INTERVIEW

Encouraging innovation

Encouraging innovation

Egypt-based Hindawi Publishing has just converted its last two subscription journals to the open-access model. The company's president and co-founder Ahmed Hindawi tells us why

Research Information: April/May 2007

How did Hindawi Publishing come about?

Nagwa Abdel-Mottaleb (my wife and cofounder of Hindawi) and I were graduate students in the USA from 1992 to 1997. I was researching high-energy physics and so I often used the Los Alamos archive. This led me to consider publishing tools, especially as the internet was lowering the barrier of entry into the publishing market. At the same time I became inspired about typography and publication design.

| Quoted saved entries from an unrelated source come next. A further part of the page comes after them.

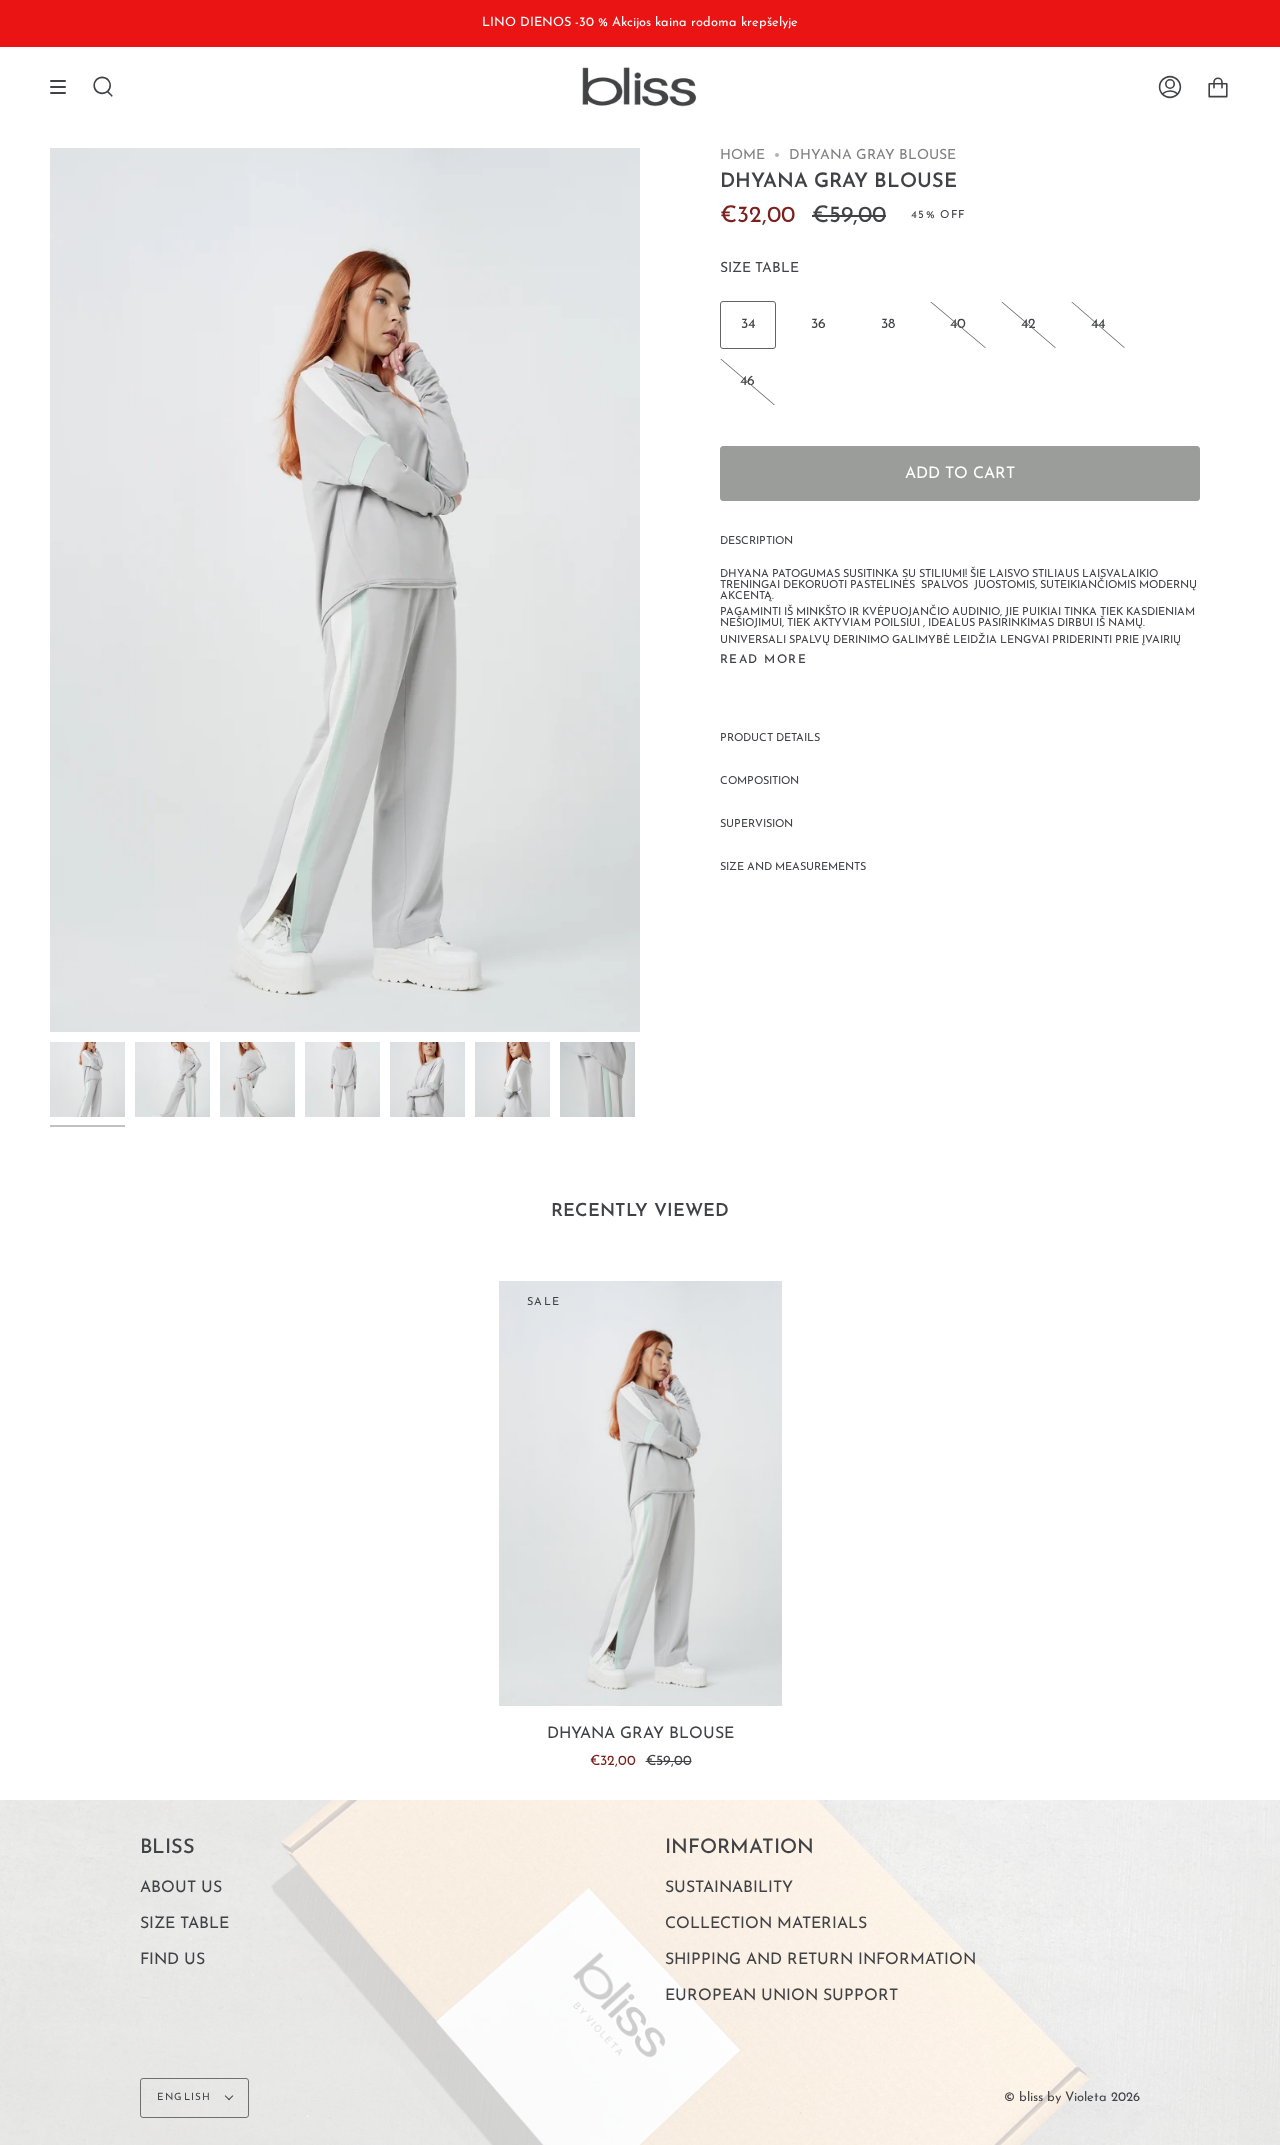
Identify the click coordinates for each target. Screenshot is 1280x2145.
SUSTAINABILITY (729, 1888)
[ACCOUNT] (1170, 87)
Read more (763, 660)
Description (756, 541)
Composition (759, 781)
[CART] (1218, 87)
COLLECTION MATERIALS (766, 1924)
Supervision (756, 824)
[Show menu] (65, 87)
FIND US (172, 1960)
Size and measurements (793, 867)
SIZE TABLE (759, 268)
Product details (770, 738)
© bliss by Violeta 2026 (1072, 2097)
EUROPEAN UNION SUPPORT (781, 1996)
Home (742, 155)
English (186, 2097)
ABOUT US (181, 1888)
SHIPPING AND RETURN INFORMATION (820, 1960)
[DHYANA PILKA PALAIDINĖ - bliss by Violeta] (87, 1079)
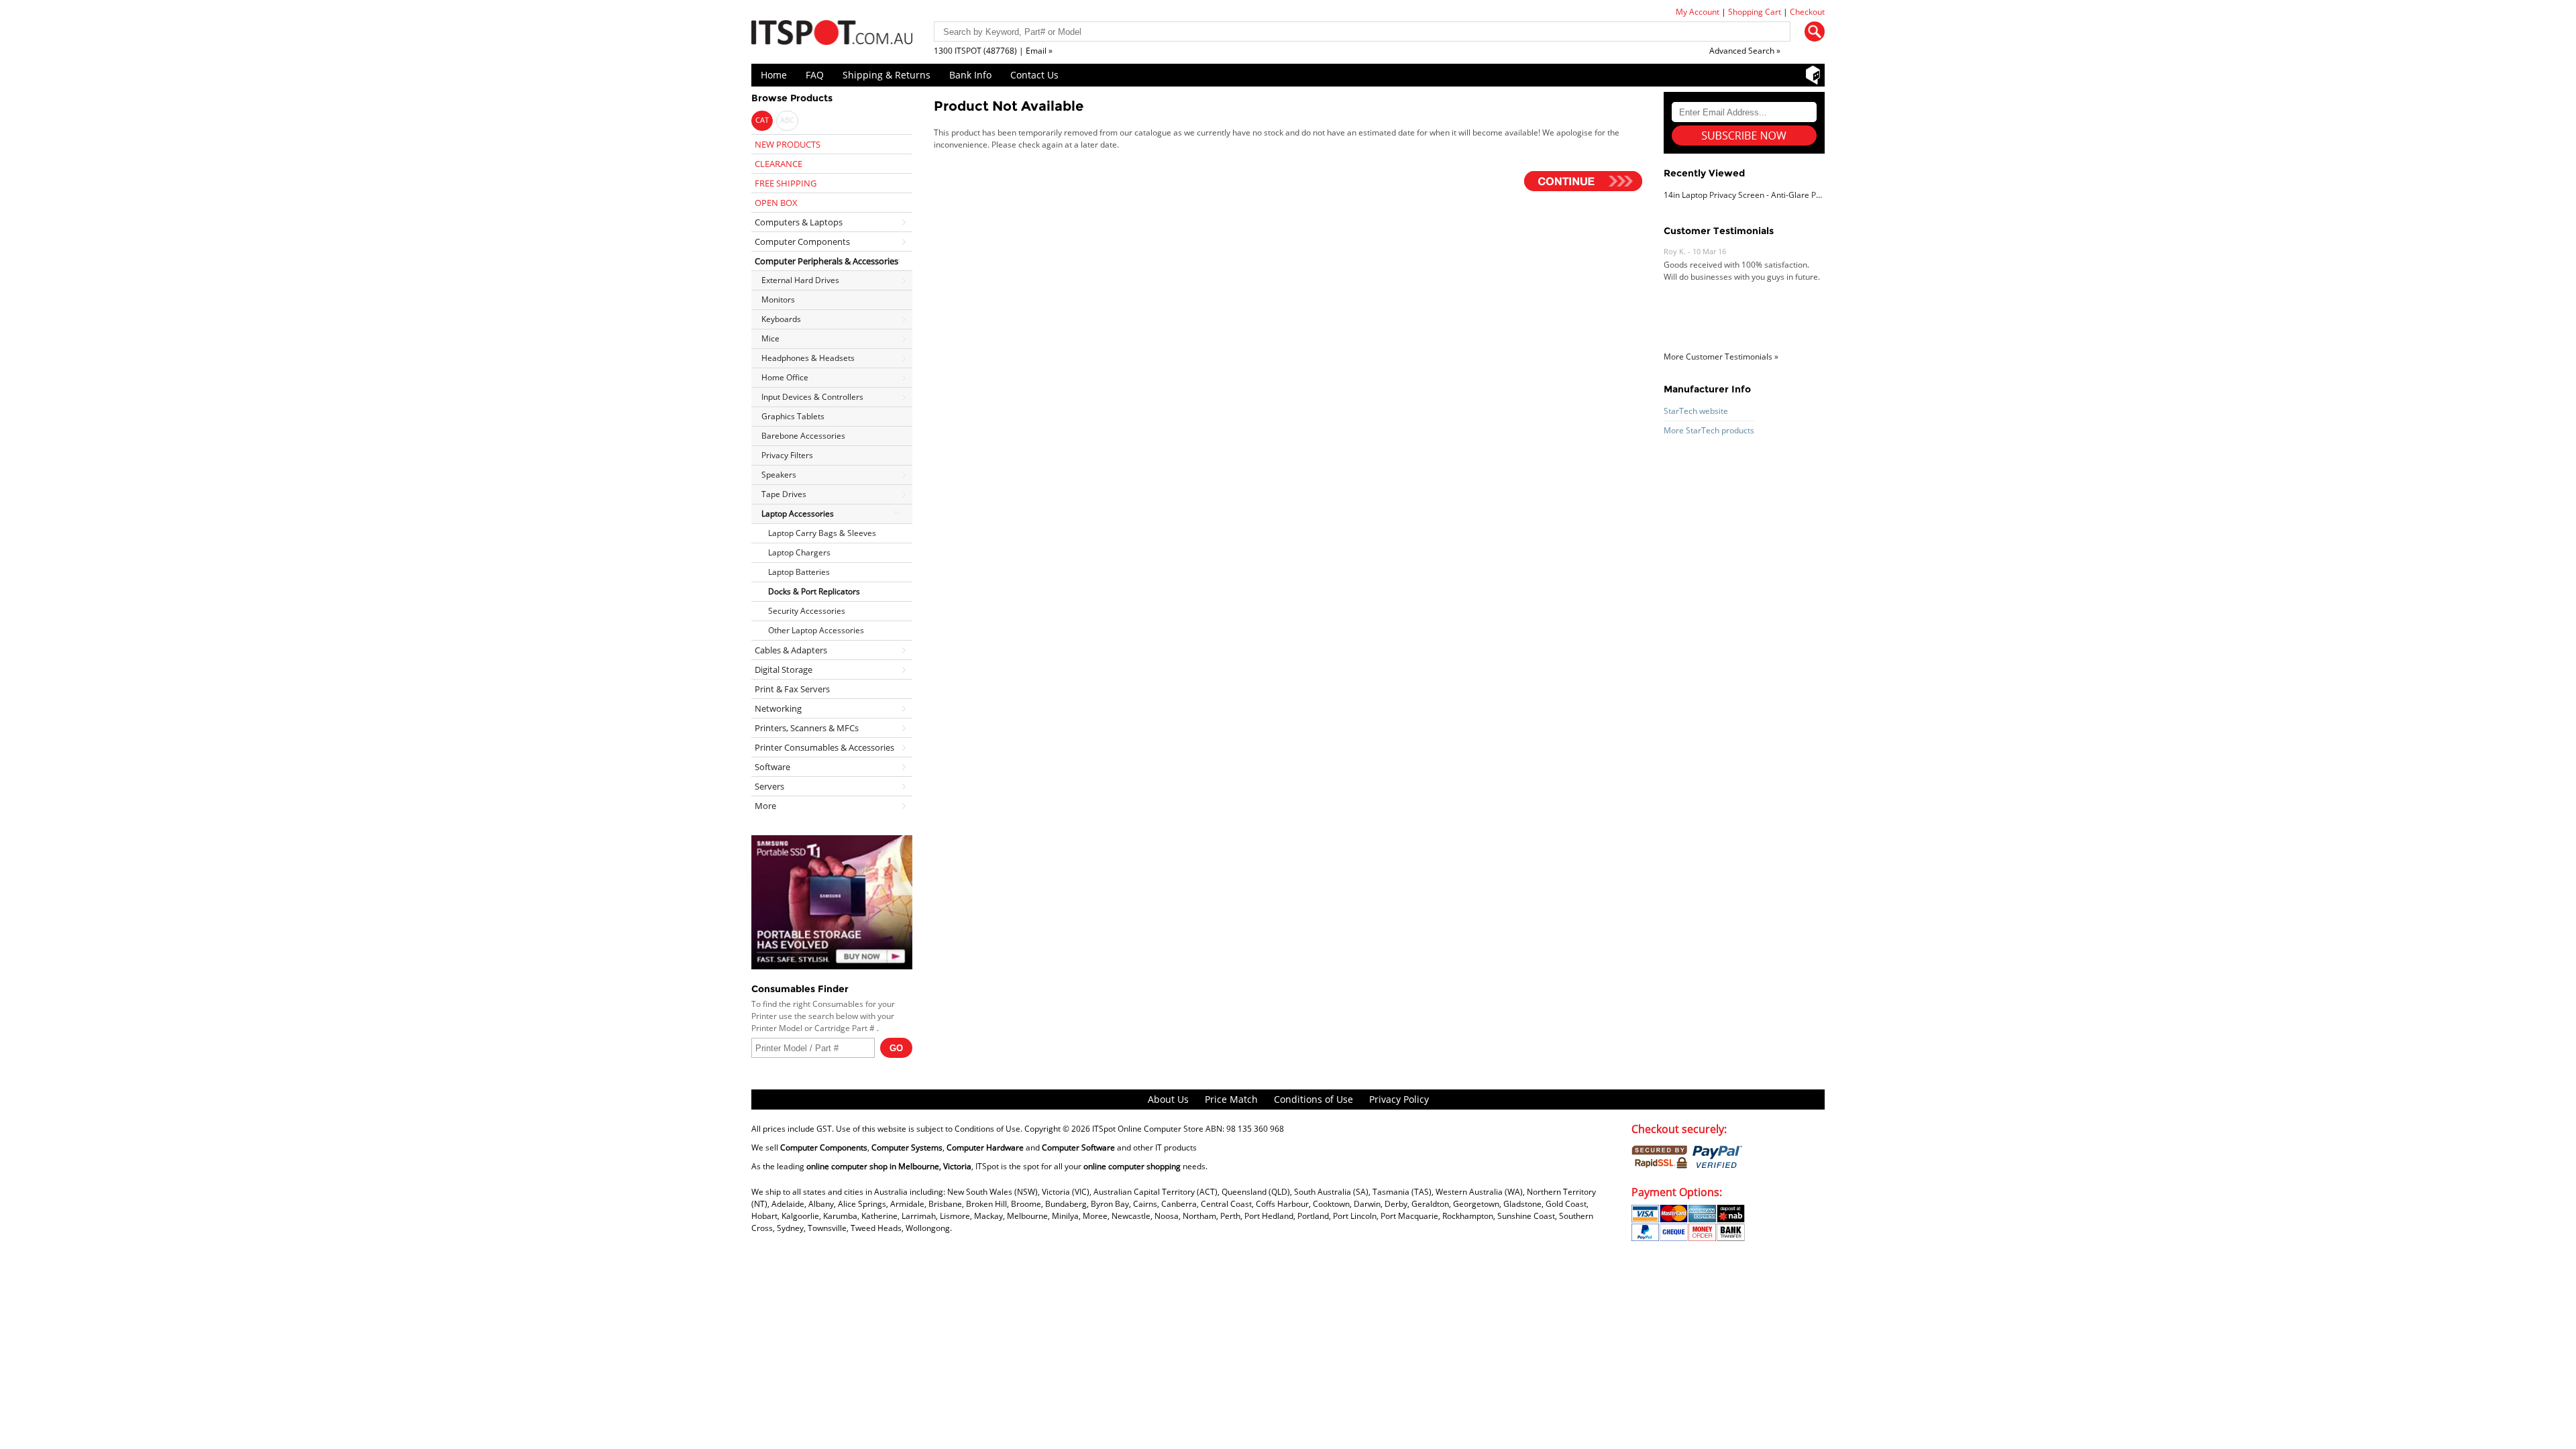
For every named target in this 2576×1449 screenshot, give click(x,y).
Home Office (784, 377)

We are from Egypt where there are a significant number of well-educated people but, as a developing country, the wages are much lower than in the countries of established publishers such as Elsevier. This means that our costs are only a fraction of those of other publishers. I like to think, however, that our strength is not just in being based in Egypt but in that we have had to build the business from scratch. Neither my wife nor I had any experience in publishing beyond submitting research papers to other journals. And we don’t have any other commercial academic publishers in Egypt so it has been very difficult for us to hire anybody with any prior experience. This means that we are not tied to the way that other publications have been done in the past. We started Hindawi Publishing in late 1997 and published the first issue of our first journal in March 1999. We now have 64 journals, around 20 of which have been launched in the last couple of months and have yet to publish their first issues. We aim to have about 150 titles by the end of 2007 and about 250 by the end of 2008. All of these titles are fully open access.

Why did you choose the open-access model?

Subscription publishing does not encourage innovation and will not reward the smaller players. We had a couple of successful subscription journals but it became clear that we couldn’t have hundreds of successful journals with this model. Big deals put huge pressure on library budgets and libraries have to take the size of the publishers into account because of the amount of administration involved in dealing with each player.

Authors, on the other hand, do not really care about what other journals you publish. They just care about the reputation and the quality of the peer review and editorial board of the journal they want to publish in.

We have many journals that are too young to be indexed by ISI but of those that are old enough, around 75 per cent are indexed and have impact factors. Our acceptance rate for articles is around 37 per cent and I think our production process is very professional. We do more than superficial copy-editing and this is an important added value. We validate every reference and provide linking via CrossRef.

However, we have the same challenges as any publisher launching a new journal. Once you start getting impact factors the number of submissions increases significantly but new journals generally have to wait about five years before they get an impact factor. There are no current ways to judge a journal straight away or shortly after launch.

How are your journals funded?

Our model charges per page, not per article. Some of our maths journals with a small page size charge around 30 per page. For our A4-sized journals the fees tend to be 50-80 per page. We modelled our charges on what the scientific community accepts in each area. In electrical engineering, for example, contributors to IEEE journals pay when articles go above a certain length so we charge, perhaps, 100 per page after the sixth page. We don’t see people trying to keep their papers below six pages to avoid paying. The average across all our titles is about 600-700 per article. We send invoices to the submitting author and he or she decides how it is paid. We don’t know whether the money comes from institutions, funding agents or individual grants but we don’t think that authors struggle to find funds. Our collection rate for invoices is greater than 95 per cent.

We also print all our journals. For the former subscription journals we still print copies for all subscribers. For our newer journals that have always been open access we offer print on demand. Although we charge for print versions, our view is that they should just cover their own costs. The revenue from printing does not cover any of the cost of open-access publishing.

What are your predictions for open access?

It is an interesting time for open-access development and I believe there is a bright future for such publishing. It is now hard to discredit it on moral, ethical or political grounds. It works for Hindawi and we are already profitable. BioMed Central, which published around 7,000-8,000 articles in 2006, says that it is close to profitability too. Optics Express, published by the Optical Society of America, has been open access for many years, is an important journal and also makes a slight surplus.